Since NASA’s Stardust mission returned in 2006 from its trip of billions of miles collecting the dust of a comet called Wild2 and dropped it samples down to Earth in the Utah desert, the samples have raised all sorts of questions about how comets formed and what the early solar system was like. In a study this week in Science, there’s a new surprise. Scientists say that the comet sample contains chemicals that must have formed in our home turf, the inner solar system.

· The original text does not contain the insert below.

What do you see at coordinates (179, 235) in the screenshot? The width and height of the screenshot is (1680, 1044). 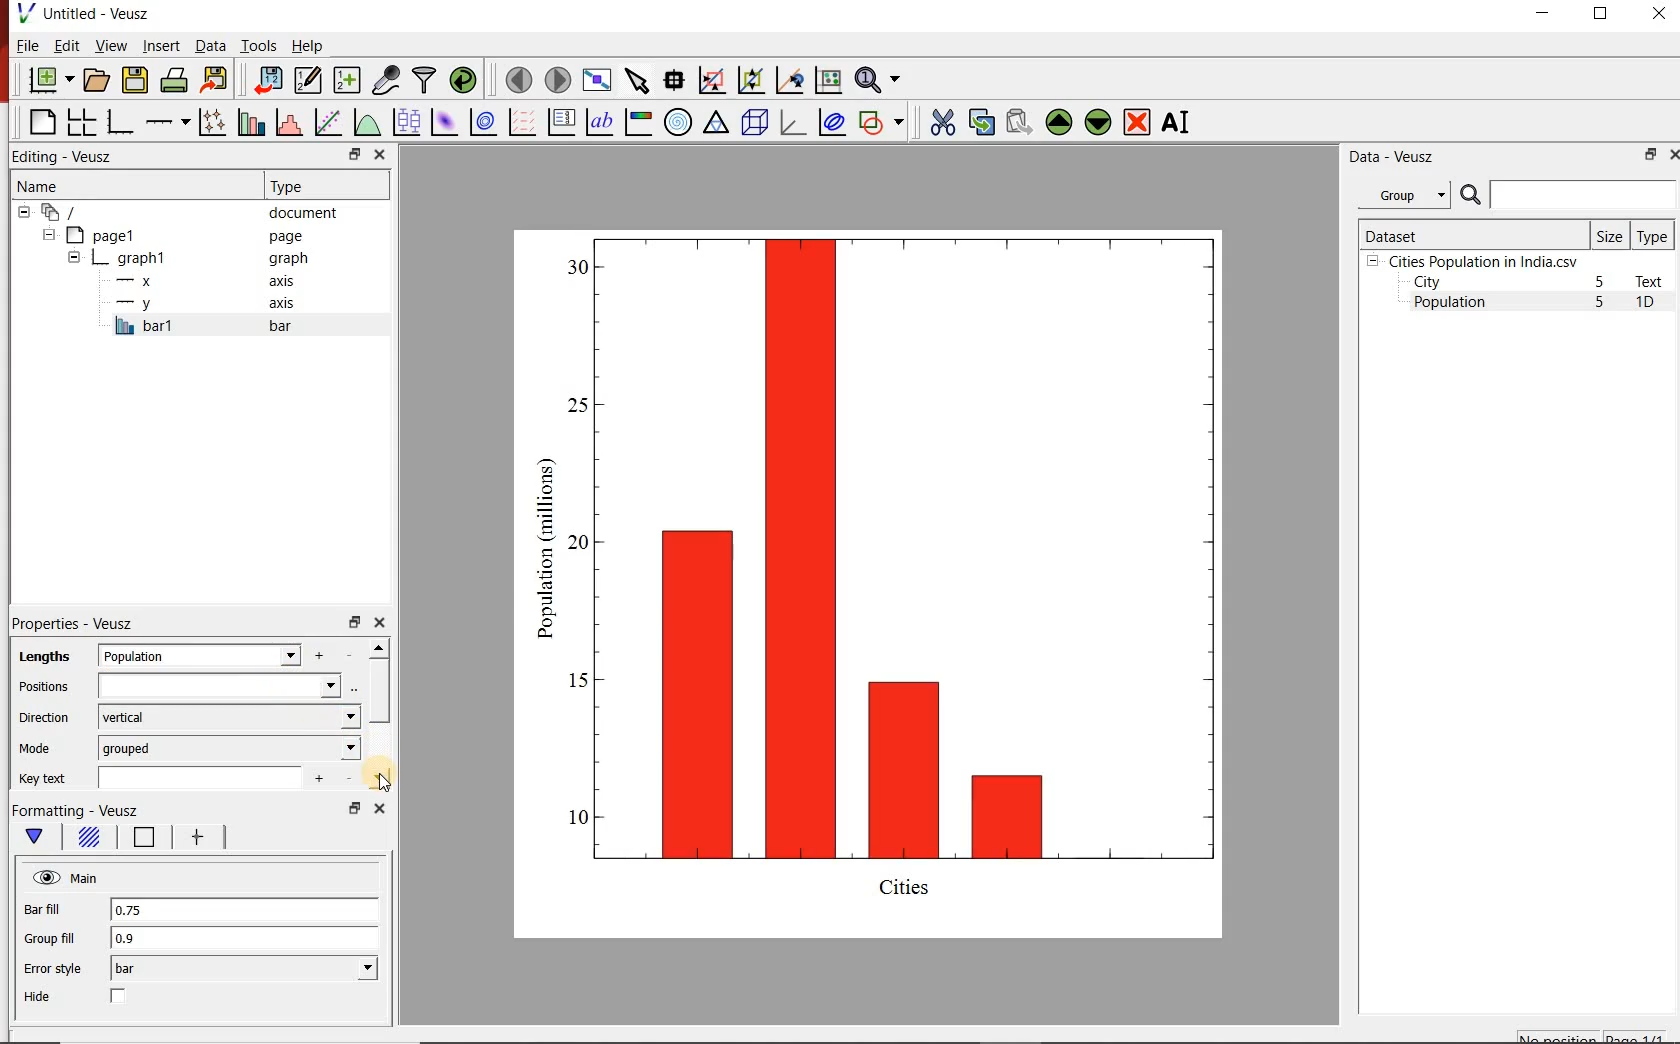 I see `page1` at bounding box center [179, 235].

Lead researcher Jennifer Matzel studies a tiny particle taken from Stardust’s sample, a piece just five micrometers across. In it her team found the mark of materials that would have formed under high temperatures. Matzel, who specializes in using the decay rates of radioactive chemical elements to assess ancient dates, determined that the Stardust particle must have crystallized just 1.7 million years after the oldest solid rocks in the solar system were forming [San Francisco Chronicle]. After that, the researchers says, the particle must have been flung out to the Kuiper Belt, the region of icy comets revolving around the sun at a distance far past Neptune.
Matzel doesn’t know for sure how this migration would have happened, but she’s excited about it. “The new and interesting thing about this paper is it’s the first time we’ve been able to get some estimate of the timing,” Matzel says. “Even though it’s a very old object and it formed very close to the sun, it had some longer history in the inner solar system before it got flung out to the comet-forming region” [Scientific American]. The trip would not have been easy. NASA’s Joseph Nuth notes that Jupiter would be forming by this time in the early solar system’s history, and that would have been a major obstacle that outwardly-migrating material would have had to overcome.

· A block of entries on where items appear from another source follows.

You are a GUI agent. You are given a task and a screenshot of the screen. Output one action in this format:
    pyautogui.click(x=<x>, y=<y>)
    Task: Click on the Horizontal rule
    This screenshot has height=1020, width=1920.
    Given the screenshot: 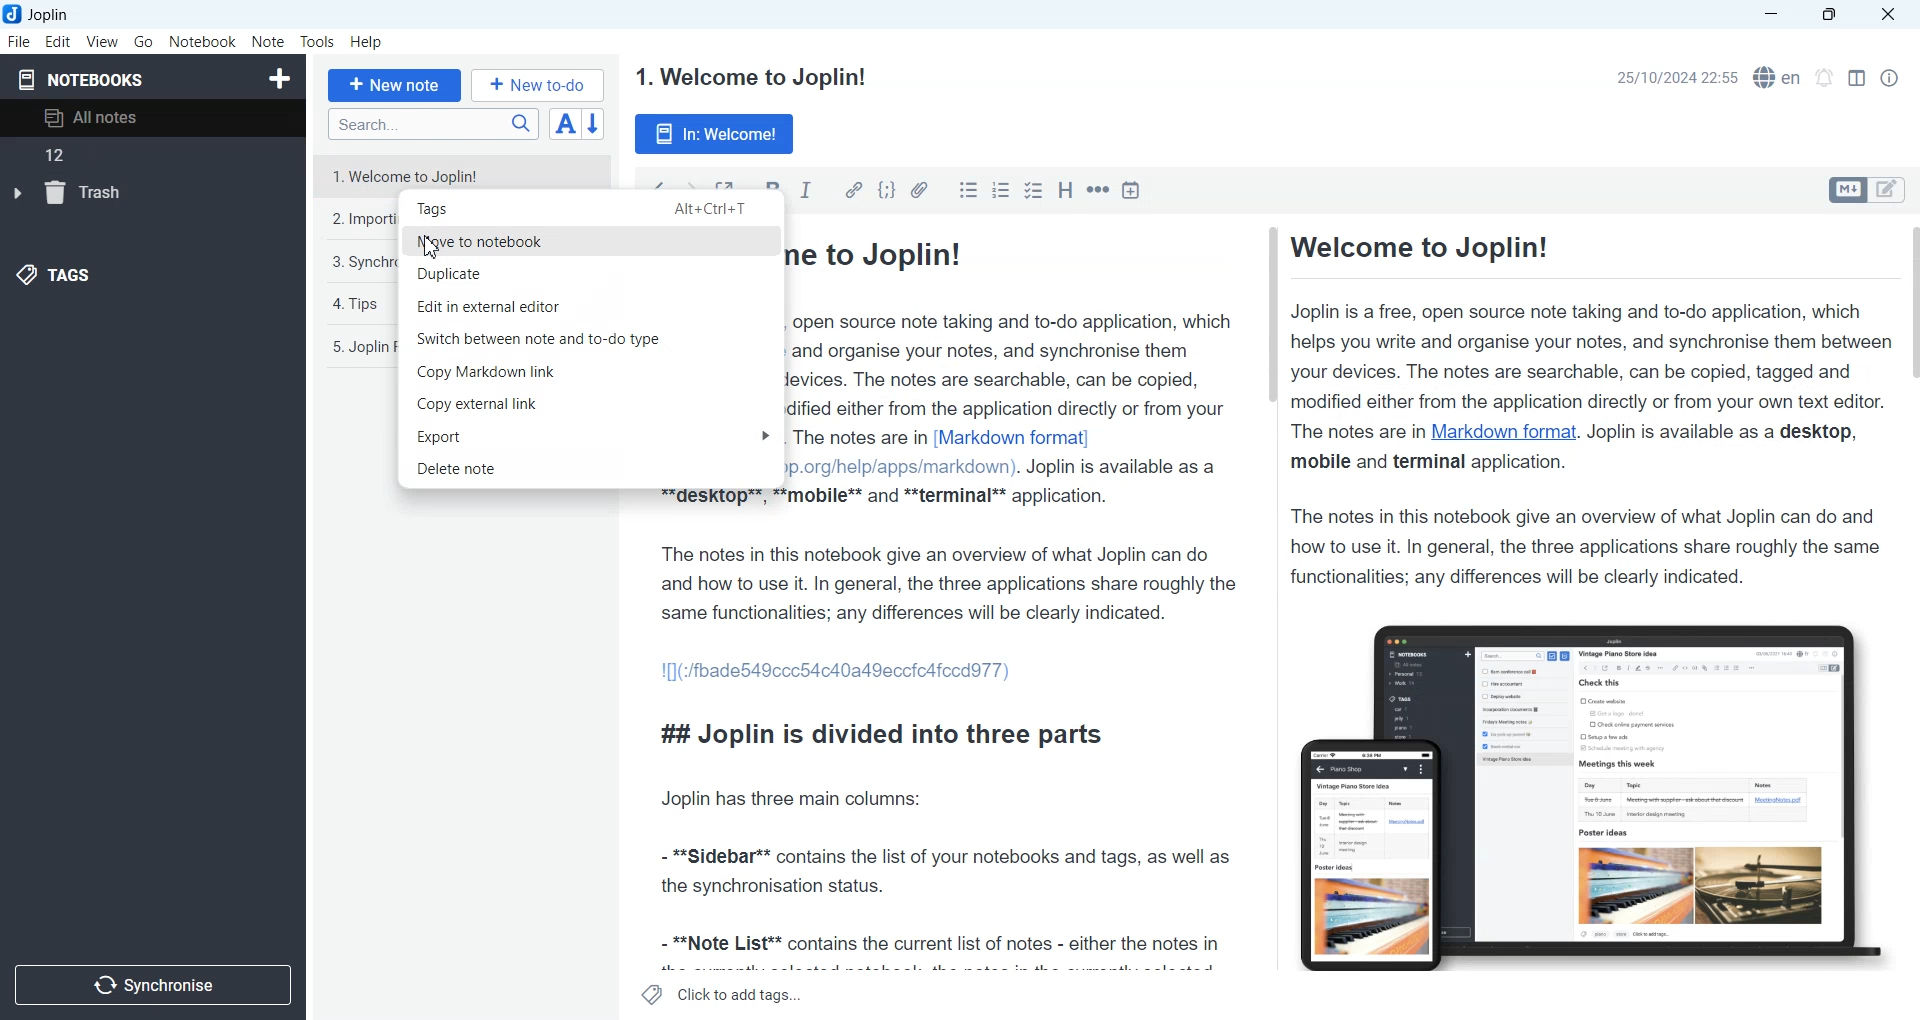 What is the action you would take?
    pyautogui.click(x=1098, y=190)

Once again, Stardust has proven to be great at providing the unexpected. Earlier findings showed that the comet’s cloud unexpectedly contains the same rocky materials as the asteroids that orbit the sun between Mars and Jupiter, as well as molecules of glycine, an organic compound essential for life [San Francisco Chronicle]. More hints about the early solar system probably await in the stardust it brought back.
And while the Stardust “mothership” successfully dropped its sample capsule to Earth in 2006, the spacecraft’s voyage isn’t done. Stardust is now on its way to the comet Tempel 1, the comet impacted by the Deep Impact spacecraft in 2005, where it will take photographs of the crater produced by that impact.